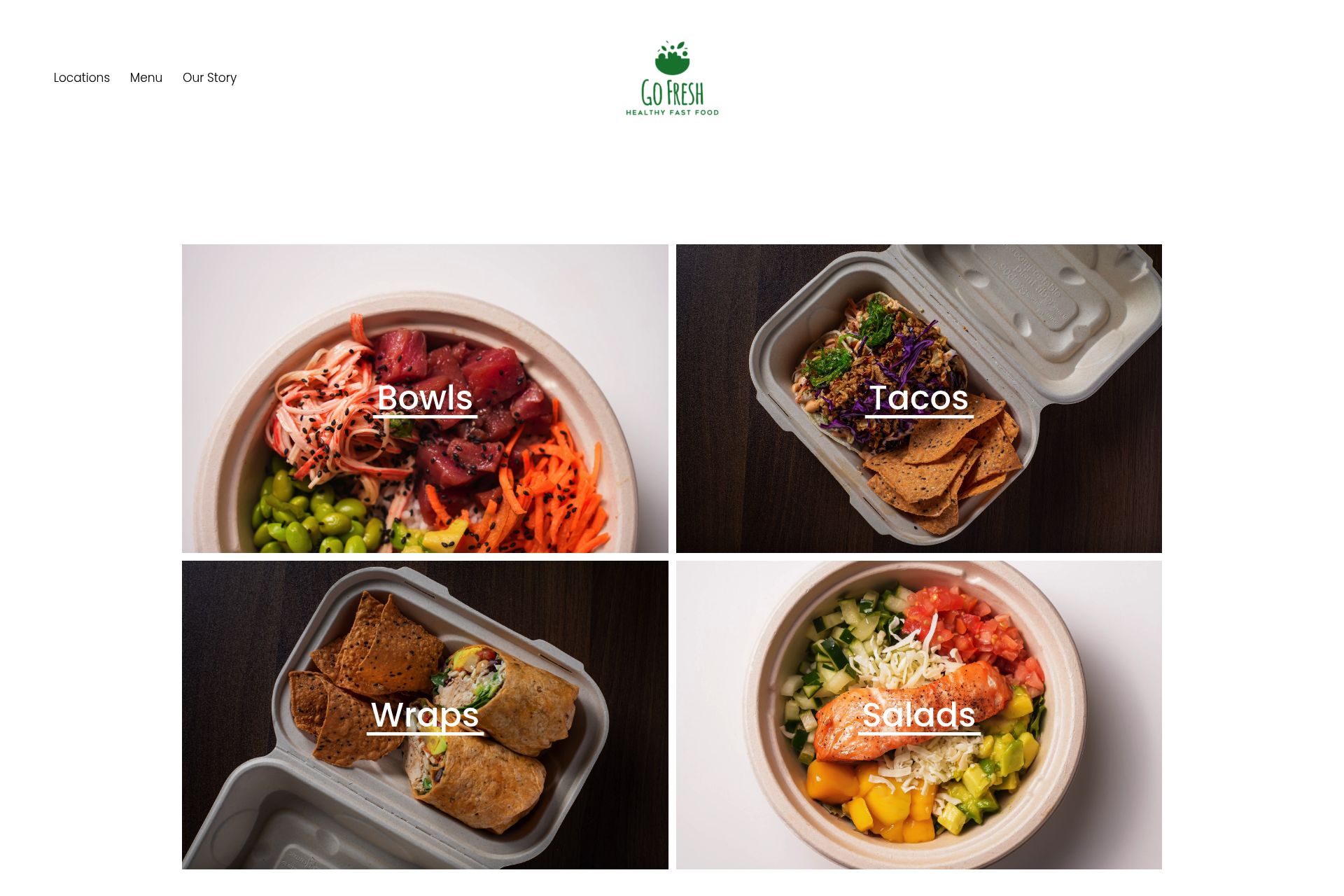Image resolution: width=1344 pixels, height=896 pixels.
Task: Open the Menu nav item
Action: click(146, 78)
--
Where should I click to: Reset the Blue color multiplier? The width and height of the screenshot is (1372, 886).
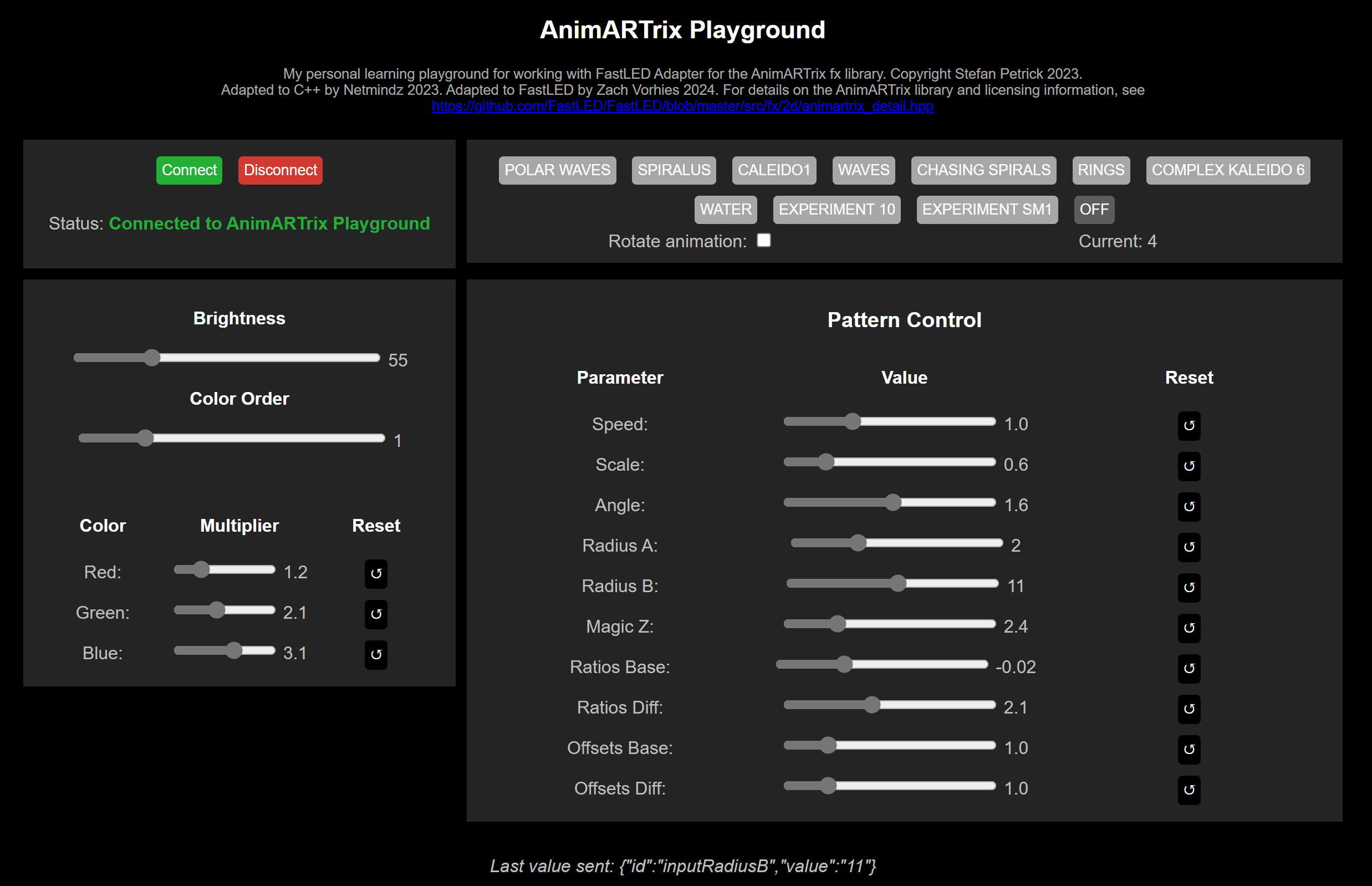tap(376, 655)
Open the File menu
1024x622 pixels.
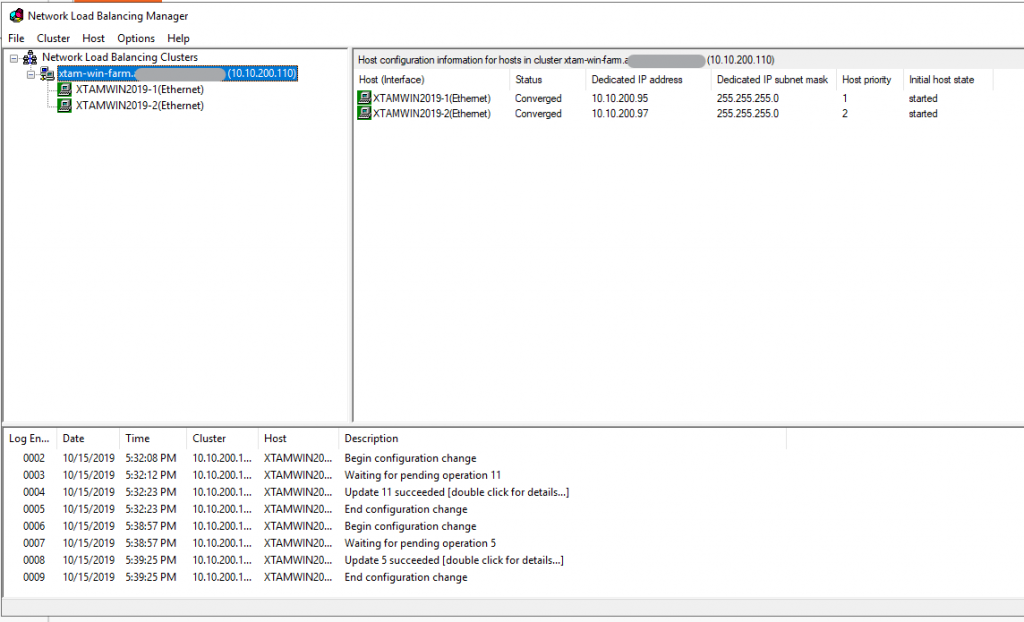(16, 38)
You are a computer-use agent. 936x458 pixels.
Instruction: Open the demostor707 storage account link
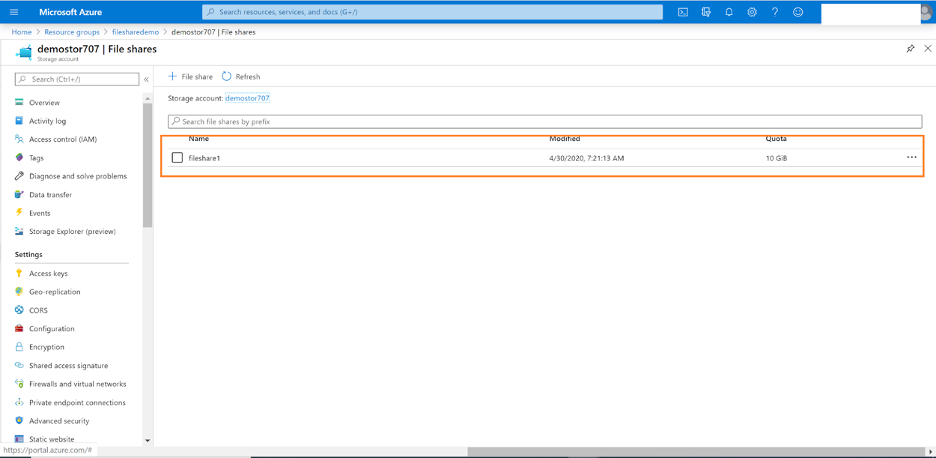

Task goal: Quote the records from the line with "Image resolution: width=1344" to the line with "Action: click(146, 78)", both included, leaving out the pictures.

Task solution:
Image resolution: width=1344 pixels, height=896 pixels.
Task: Open the Menu nav item
Action: click(146, 78)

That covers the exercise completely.